- EXCERPT PROVIDED
☆ ☆ ☆ ☆
Industry Affiliates Meeting Offers Peek at CSAIL Innovations

Members of CSAIL’s Industry Affiliates Program (IAP) gathered in the Stata Center recently for the program’s two-day long Annual Meeting showcasing the breadth and diversity of research underway at the lab.

The meeting kicked off with a historical look at the “Growth of Cryptography,” by keynote speaker Professor Ronald Rivest, one of the inventors of the RSA public key algorithm. Rivest provided an expansive history of the field, from Euclid’s algorithm and the Greek Scytale to his own work on the RSA public key algorithm and the need for further investigation in the field.

Rivest concluded his remarks by encouraging current students to pursue research in cryptography. “The field has blossomed since the 1980s,” said Rivest. “It’s a marvelously rich field. It’s like the Middle East; it’s at the cross roads for everything.”

Rivest’s talk served as an introduction to the meeting’s first session on Algorithms, Theory and Cryptography, which featured Professor Shafi Goldwasser presenting new research and solutions to security leaks, from equipping each public key with more secret keys to new techniques for ensuring the security of cloud computing.
☆ ☆ ☆ ☆
- WORK INSTRUCTIONS
Name each field in the title of the first session described in the article about the CSAIL Industry Affiliates meeting.

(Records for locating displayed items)
☆ ☆ ☆ ☆
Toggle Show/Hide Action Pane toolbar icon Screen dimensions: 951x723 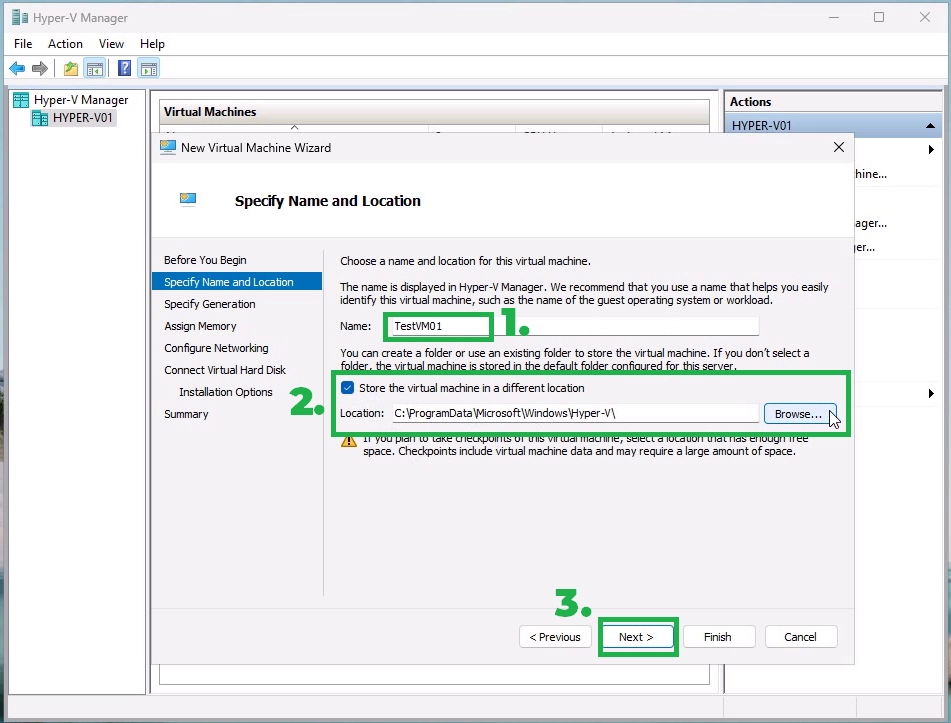tap(149, 69)
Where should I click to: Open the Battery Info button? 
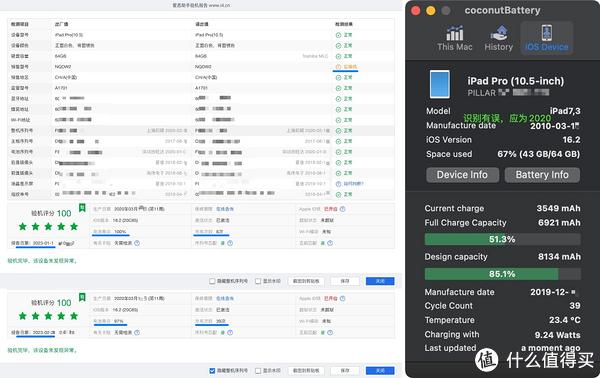click(x=542, y=175)
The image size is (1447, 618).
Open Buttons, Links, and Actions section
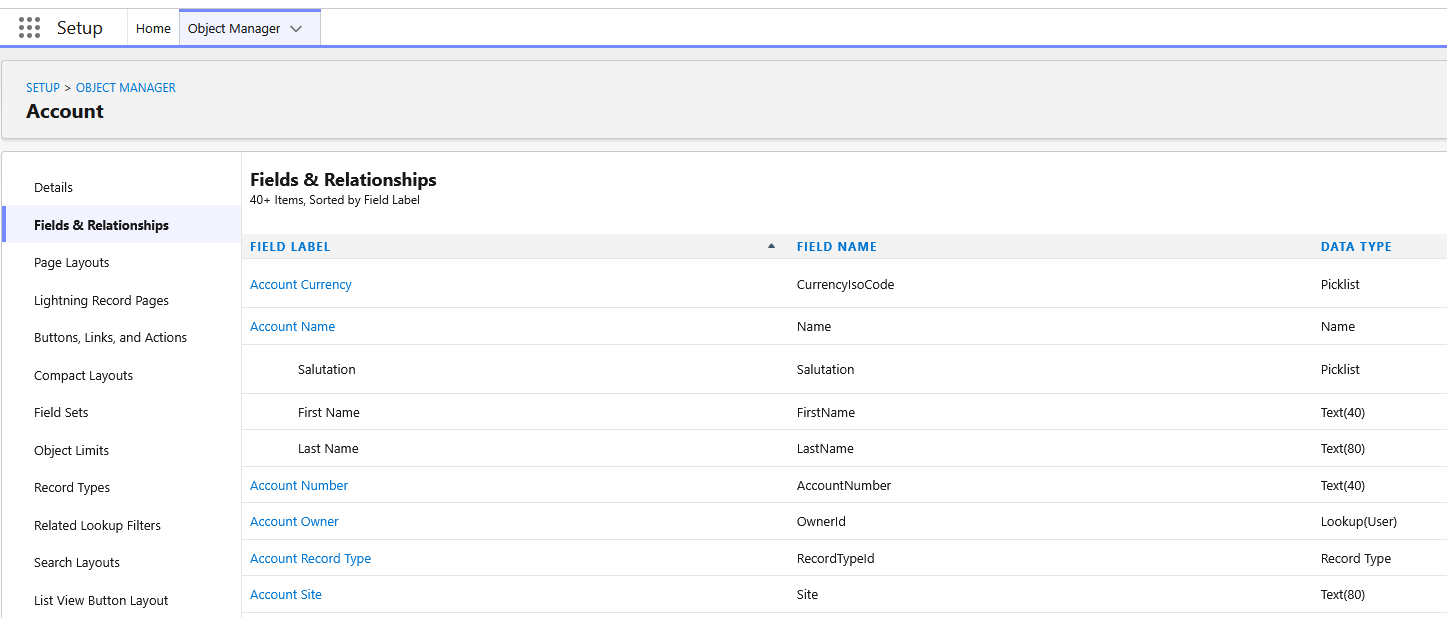pos(110,338)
☆ ☆ ☆ ☆
- ANSWER
Algorithms, Theory, Cryptography